Die einen jubeln, die anderen atmen auf und einige schütteln ungläubig die Köpfe. Was bedient das 130 Millarden schwere Konjunkturprogramm des Bundes 2020? Die Spitze des Eisberges.

In klimaaktiven Kreisen herrscht erst einmal Erleichterung darüber, dass nicht in eine Abwrack-Prämie, sondern stattdessen – man höre und staune – in saubere Busse, Bahnen und E-Mobilität investiert wird. Zudem werden Alleinerziehende berücksichtigt, Geld fließt in Forschung und Bildung und die größte Überraschung: die Mehrwertsteuer wird gesenkt, was bedeutet, dass alles, was bisher 1,19 Euro gekostet hat, für ein halbes Jahr lang nur noch 1,16 Euro kostet. Dies soll allen zu Gute kommen, macht sich aber natürlich nur bei Groß-Investitionen wirklich bemerkbar. Und auch nur, wenn der Handel die verringerte Mehrwertsteuer durch eine Preissenkung an die Konsument*innen weiterreicht – was freiwillig ist.

Also was bedeutet das Konjunktur-Paket wirklich? Die genaue Durchsicht ernüchtert. Macht euch am besten selbst ein Bild davon, es ist für die Menge an Milliarden, die verteilt werden, relativ gut zu lesen. Viele Punkte – vor allem die Aspekte, die sich klimaschützend und zukunftsweisend auswirken sollen – müssen inhaltlich erst noch ausgearbeitet werden und klingen daher ziemlich vage. Einen schnellen Überblick bekommt man, wenn man die Zahlen vergleicht. Zwei kleine Beispiele dazu: 10 Mrd. für vorgezogene Investitionen, unter anderem leider auch für Rüstungsprojekte, 2,5 Mrd. für den Öffentlichen Nahverkehr, was dort die coronabedingten Verluste mindern soll, ein Ausbau des ÖPNV zur Einleitung der notwendigen Verkehrswende ist damit nicht zu finanzieren.

Kurz zusammengefasst ist das Konjunktur-Paket keineswegs zukunftsorientiert, im Gegenteil.
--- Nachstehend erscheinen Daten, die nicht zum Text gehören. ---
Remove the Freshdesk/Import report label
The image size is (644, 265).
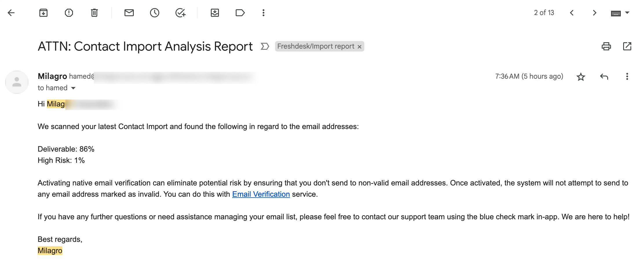(x=359, y=47)
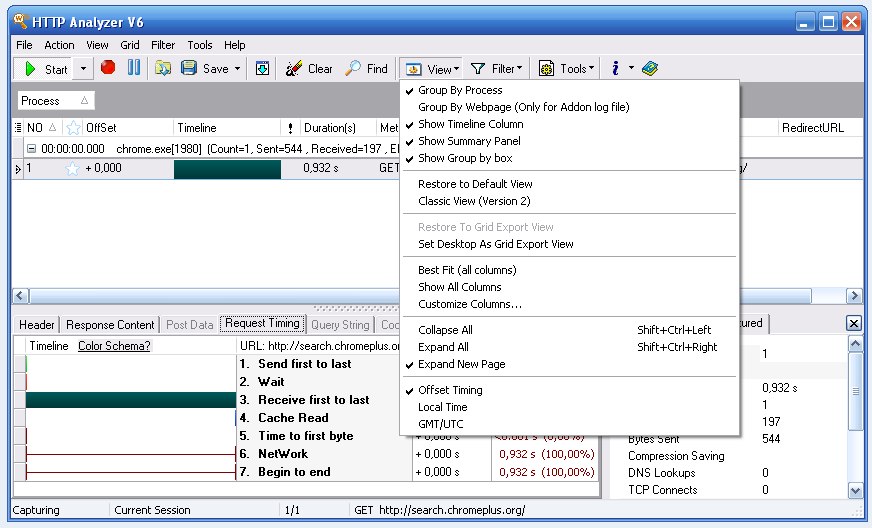Uncheck Show Timeline Column
The image size is (872, 528).
click(x=470, y=124)
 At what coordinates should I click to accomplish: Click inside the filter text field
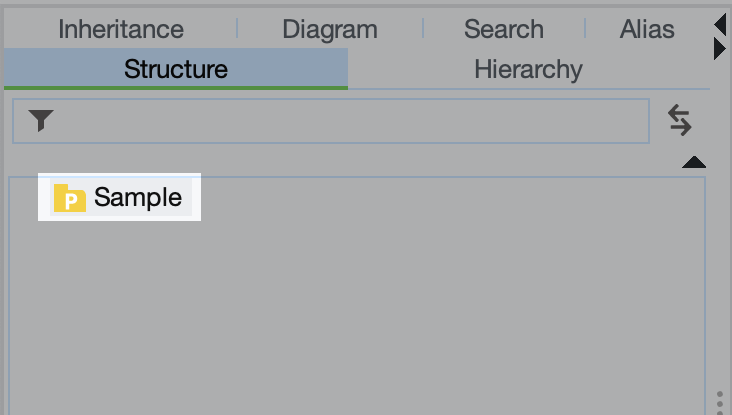click(x=350, y=121)
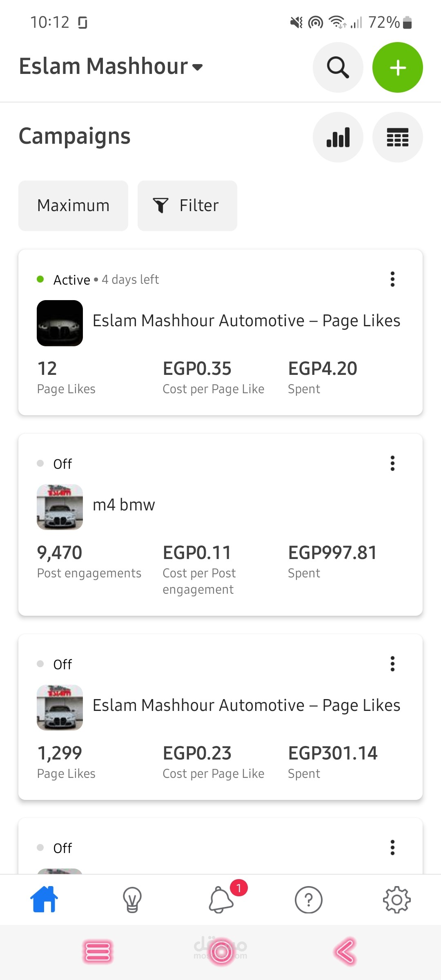Select the m4 bmw campaign thumbnail
This screenshot has width=441, height=980.
point(60,507)
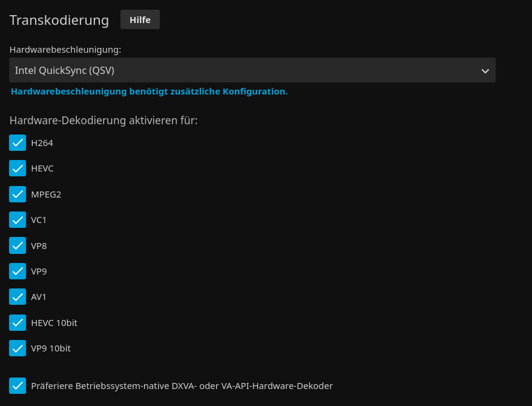
Task: Uncheck the H264 checkbox
Action: coord(18,142)
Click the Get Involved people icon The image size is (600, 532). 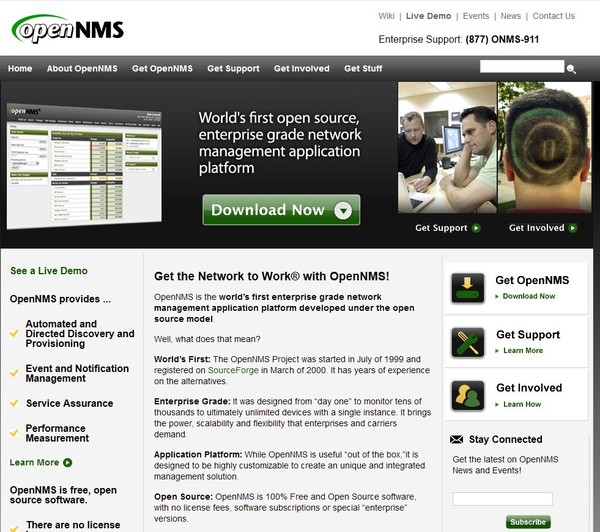[x=468, y=395]
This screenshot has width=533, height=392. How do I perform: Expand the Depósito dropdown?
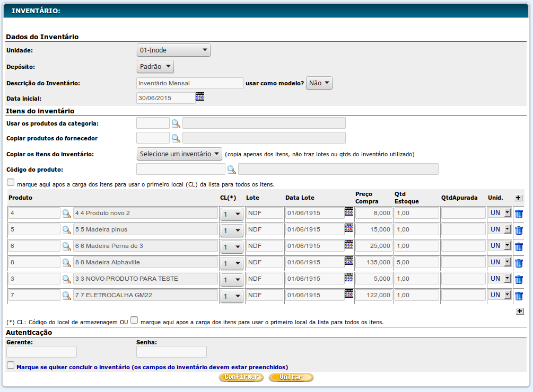155,67
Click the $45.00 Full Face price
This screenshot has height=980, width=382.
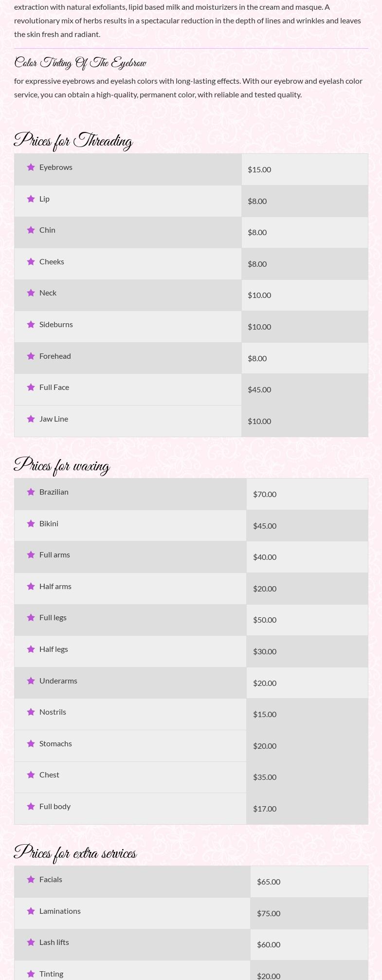259,389
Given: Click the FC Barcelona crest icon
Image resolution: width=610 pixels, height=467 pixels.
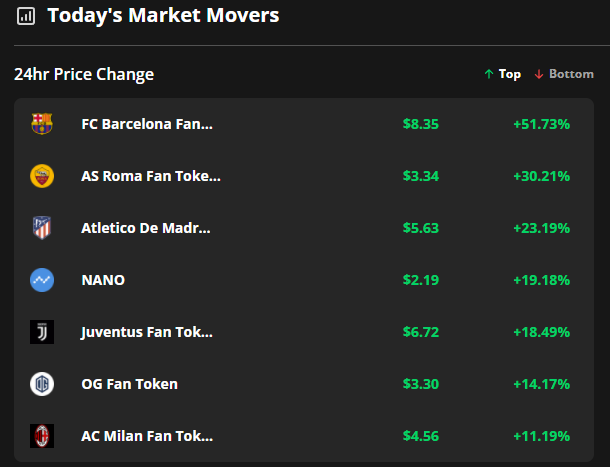Looking at the screenshot, I should pos(41,124).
Wie Carla Reemtsma von Fridays for Future passend feststellt: “Eine verpasste Chance.“ Die Investitionen richten sich eindeutig an die üblichen „All-Heil-Mittel“, nämlich Konsum und Wachstum, von denen wir wissen, dass genau diese beiden Irrwege unsere Lebensgrundlagen zerstören.

Vom Einläuten einer sozial-ökologischen Wende, wie Fridays for Future, der Paritätische Wohlfahrtsverband und die Gewerkschaften sie in einer gemeinsamen Pressemitteilung im Vorfeld der Verhandlungen gefordert haben, ist im milliardenschweren Konjunkturpaket nichts zu merken.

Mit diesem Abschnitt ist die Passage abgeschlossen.